Wednesday April 13, 2016, 08:57 DST
Braving threats of rocket and missile attacks from terrorists, millions of Syrians are participating in elections to the 250-member parliament. There are long lines in cities and towns under government control where people are able to cast ballot in one of 7,300 polling stations.
More than 3500 candidates are vying for the 250 parliamentary seats. In a surprise move, President Bashar al Asad had announced holding elections on the eve of the US-Russia brokered ceasefire that went into effect in most parts of the country on February 27.
The takfiri terrorists—ISIS/ISIL, Daesh, al-Nusra Front and other foreign-instigated terrorist groups were excluded from the ceasefire agreement and areas under their control are not having elections. While the ceasefire has general held in the rest of the country, in the takfiri-held areas, the Syrian army has continued its campaign.
In recent weeks, the historic city of Palmyra was liberated from the takfiris’ clutches and Aleppo is on the verge of being liberated. The Syrian army’s aim is to cut off the supply routes from Turkey so that the takfiris are bottled up in these areas. They will then be left with only two choices: surrender or face a certain death.
Polling stations opened at 07:00 am local time but there were huge line-ups even before that in anticipation of people being able to exercise their right. Polling will go on till 7 pm but could be extended for five hours by the Higher Judicial Committee for Elections if the turnout is heavy and not all people have had the chance to cast ballot.

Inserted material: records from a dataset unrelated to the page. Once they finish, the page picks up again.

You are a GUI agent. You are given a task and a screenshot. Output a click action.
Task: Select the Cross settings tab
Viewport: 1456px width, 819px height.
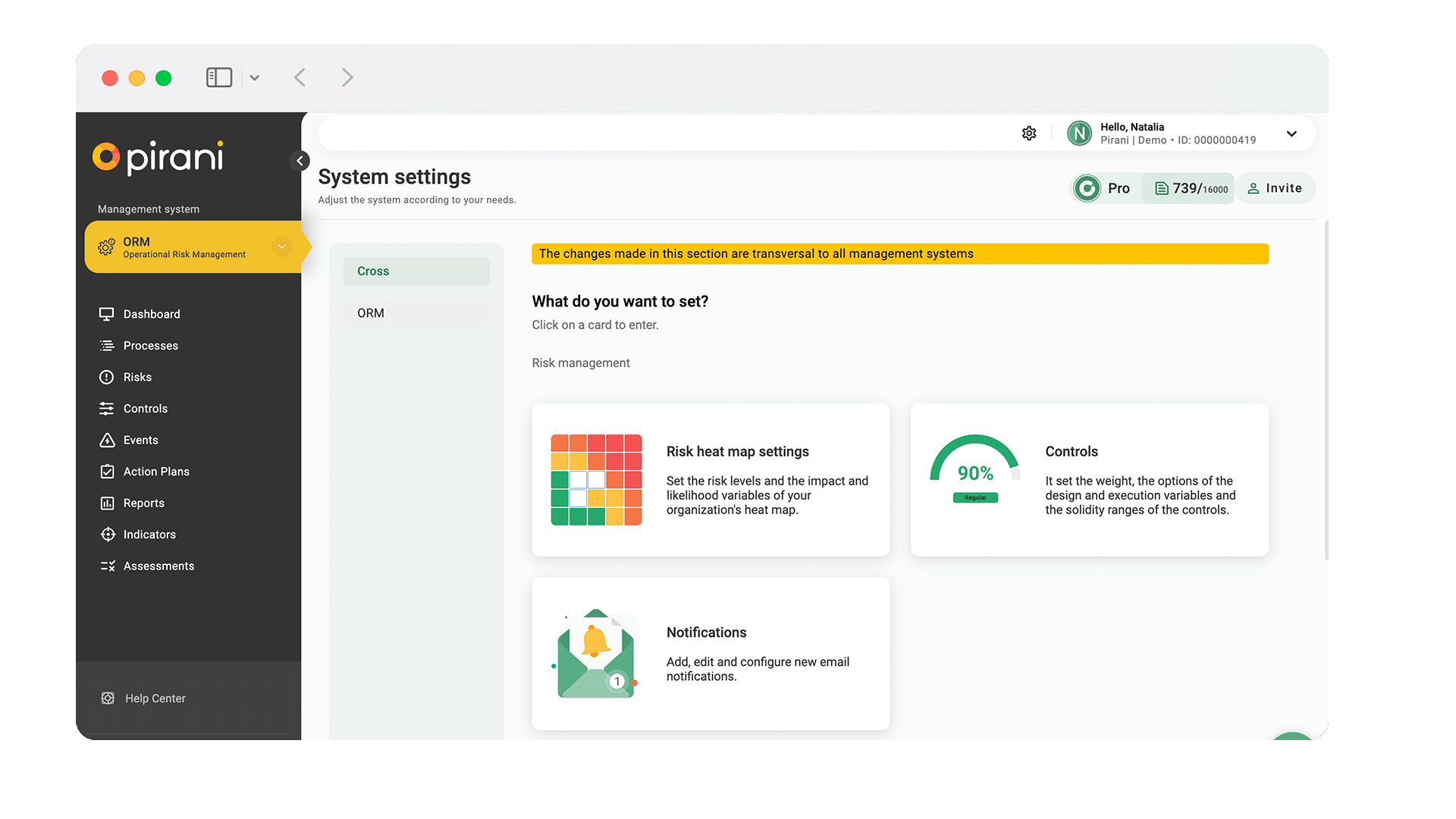[416, 271]
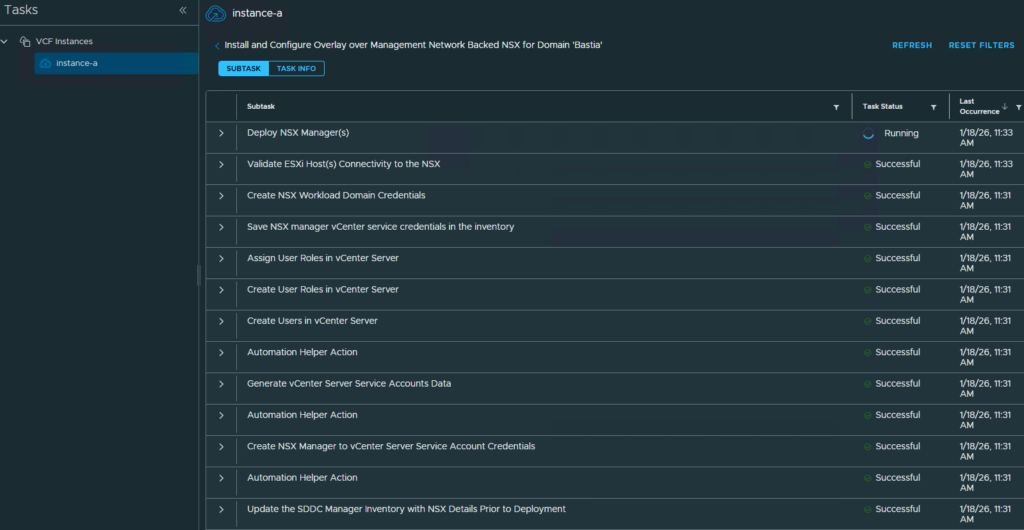Switch to the Task Info tab

tap(296, 68)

Unlike past elections when only Ba‘ath Party members were allowed to participate, this time a number of opposition parties are also taking part. President Asad had promised that all political groups that eschew violence would be allowed to participate and join the process to help rebuild the country after the five-year-long war that has devastated the country.
As is typical of any elections, there are election posters for candidates everywhere. One poster in particular, strung from the tallest building in Damascus, accurately captured the mood of the election. It proclaimed: "The elections of resistance."
The parliamentary elections are being held at a time when the second round of UN-brokered talks, albeit indirect, are taking place in Geneva. Syrian government officials and opposition groups are trying to agree on a political solution to the problem.
Backed by the US, Israel, Saudi Arabia and Turkey, opposition groups are demanding the ouster of President Bashar al Asad as part of the deal. The Syrian government has rejected this outright, calling it a “red line.” Syrian Foreign Minister Walid al-Muallem reiterated this again saying the fate of the president would be decided by the Syrian people in an election, not through the coercive tactics of foreign governments.
The parliamentary elections are likely to strengthen the hand of the Syrian government that is already in a commanding position militarily vis-à-vis the foreign backed terrorists who are on the run.